Não sabemos quanto tempos possuímos na terra, muito menos temos a capacidade de ter a compreensão completa do mundo que nos cerca. Chegamos a um mundo estranho e na maior parte do tempo avesso aos nossos sonhos. Chegamos como uma folha em branco, sem qualquer rabisco ou cor, sem amassos ou rasuras, e quando nos damos conta, o tempo para preenchê-la acabou e a deixamos em branco, da mesma forma que a encontramos quando chegamos, sem sinal de vida, sem qualquer desenho ou palavra, em uma história triste de um silencioso nada.
Estamos sempre com pressa, preocupados com banalidades que não dizem nada a respeito de uma pessoa. Acostumamo-nos com a dor e pouco a pouco vamos nos esquecendo do prazer. Perdemos a capacidade da observação, de olhar e enxergar as belezas presentes no mundo, enxergar as delicias que nos fazem gozar e nos prendem à vida.
Vamos ficando engessados e medrosos conforme vamos envelhecendo. As feridas que acumulamos se transformam em crostas de dor que nos aprisionam e nos impedem de sentir. Ficamos presos dentro dos nossos monstros e nos entregamos à escuridão. E, assim, a vida passa sem nos darmos conta, como se estivéssemos no piloto automático, e a folha vai se tornando mais amarelada e sem vida.

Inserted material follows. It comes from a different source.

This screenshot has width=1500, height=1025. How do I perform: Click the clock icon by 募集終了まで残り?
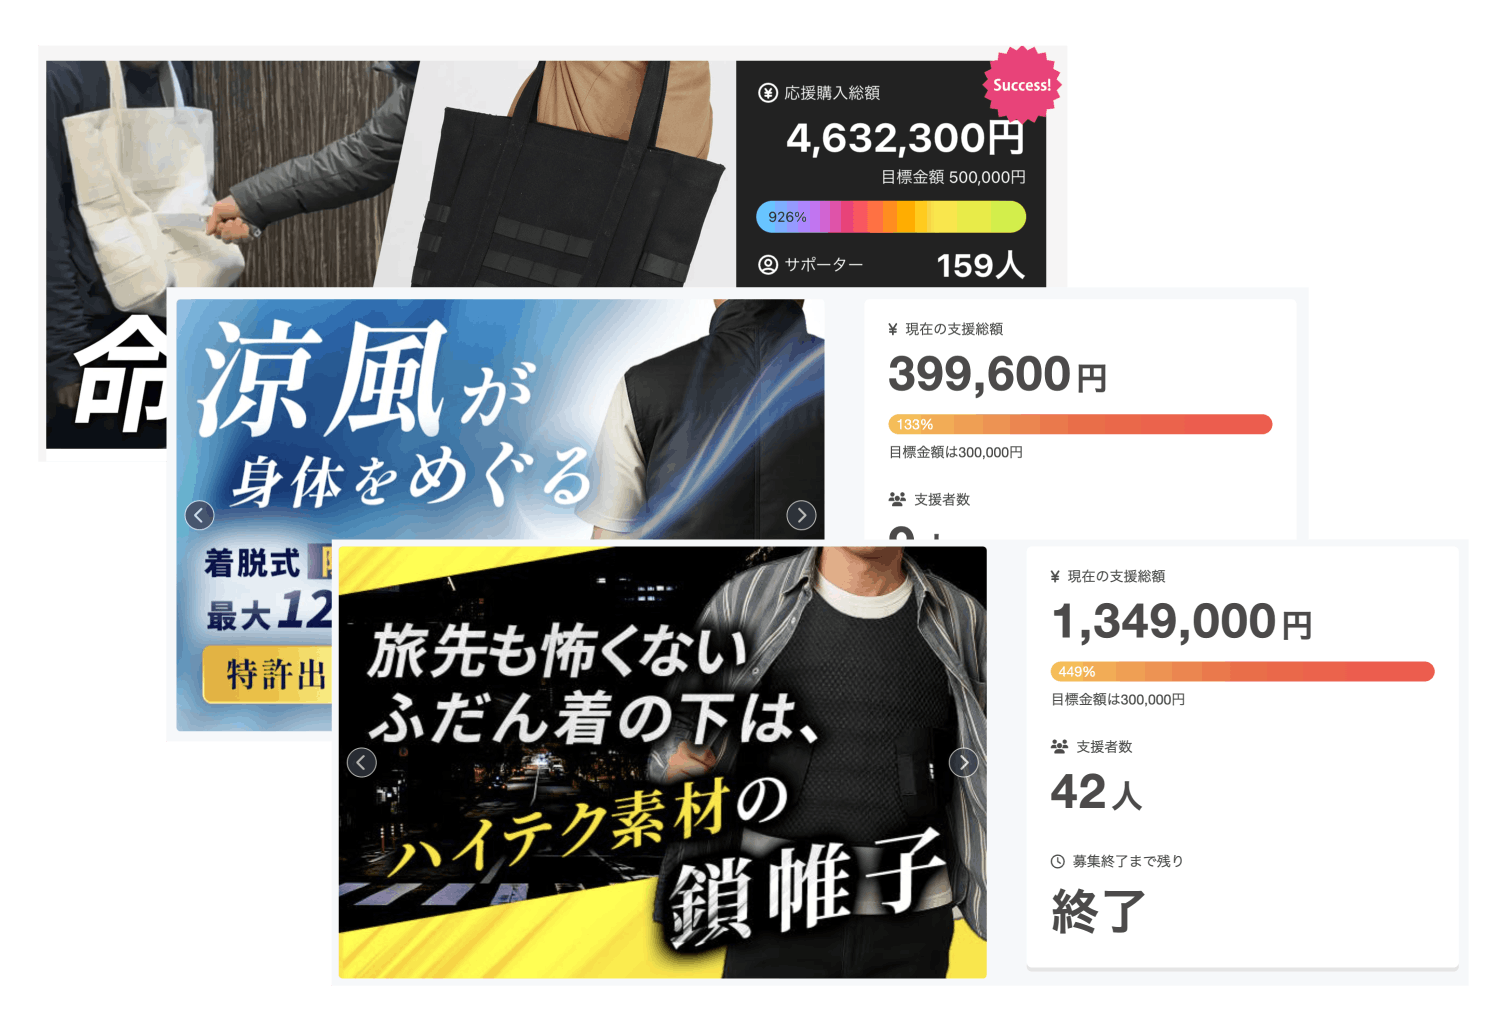(1058, 861)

É tolice deixar que o medo nos suplante e os fracassos desnutram a nossa alma. Se a vida é uma folha em branco, devemos riscá-la até a última gota de tinta que nos resta. Sem medo das quedas que inevitavelmente iremos sofrer, afinal, o que há de tão ruim em cair e se ferir? Enquanto caímos e nos ferimos, continuamos a ter cor dentro de nós e permanecemos com a bela capacidade de sentir. Obviamente há dor, mas a dor é o que nos faz mais fortes e nos permite encontrar as verdadeiras felicidades que não são perceptíveis para os que não possuem a capacidade de sangrar.
Lembrando Kafka – “Se você não achar nada nos corredores, abra as portas”. Sempre há novas saídas, novas possibilidades, novas descobertas, novas tintas a serem experimentadas. A vida possui possibilidades infinitas para quem está disposto a procurá-las e alegrias inimagináveis nas simplicidades cotidianas, escondidas no silencioso desespero dos ecos de palavras não ditas.

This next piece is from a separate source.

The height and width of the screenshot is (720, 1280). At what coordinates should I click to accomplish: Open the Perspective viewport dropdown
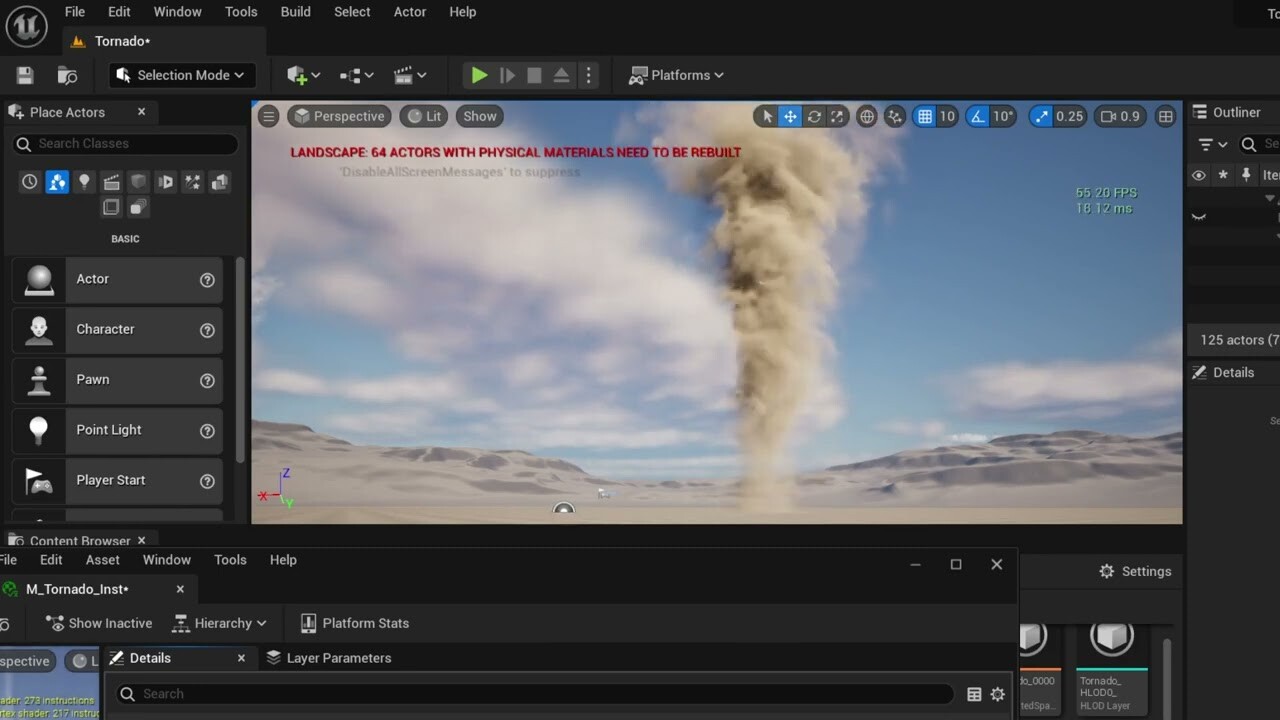tap(339, 116)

A vida nunca é uma obra de arte encerrada, mas antes uma reinvenção constante, cheia de magia e tristeza, em proporções desproporcionais, incompreensível a pequena medida que somos. Sendo assim, é preciso coragem para se equilibrar no fio da navalha, para fazer de cada desilusão o combustível para ultrapassagens e, acima de tudo, para da falta de algumas tintas inventar novas cores e da falta do pincel transformar os dedos em grandes gizes de aquarela.
A reinvenção é condição necessária para que folhas em branco sejam transformadas em belas obras de arte, marcadas por traços finos e vibrantes, mas também por rasuras, alguns borrões e coisas indecifráveis. Podemos decidir não encontrar a dor ou por sua causa ficarmos sufocados pelas poesias entaladas na garganta. Podemos ficar desencorajados a continuar pintando pelas intermináveis pedras que aparecem nos nossos caminhos. Podemos chegar ao fim da vida com folhas em branco ou com apenas alguns borrões, que nunca foram passados a limpo por medo de continuar se sujando. Mãos limpas não constroem quadros bonitos, porque para se fazer arte é preciso estar disposto a se sujar.
Se a vida é uma folha em branco não perca a oportunidade de transformá-la, a todo o momento, independente das circunstâncias, em algo que seja permanente e supere a nossa finitude, pois o fim, bem como as pedras, não é avisado e papel em branco não possui vida, portanto, é amassado, esquecido e jogado fora, como uma história triste de um silencioso nada.
RESUMO:
A vida nunca é uma obra de arte encerrada, mas antes uma reinvenção constante, cheia de magia e tristeza, em proporções desproporcionais, incompreensível a pequena medida que somos. Sendo assim, é preciso coragem para se equilibrar no fio da navalha, para fazer de cada desilusão o combustível para ultrapassagens e, acima de tudo, para da falta de algumas tintas inventar novas cores e da falta do pincel transformar os dedos em grandes gizes de aquarela.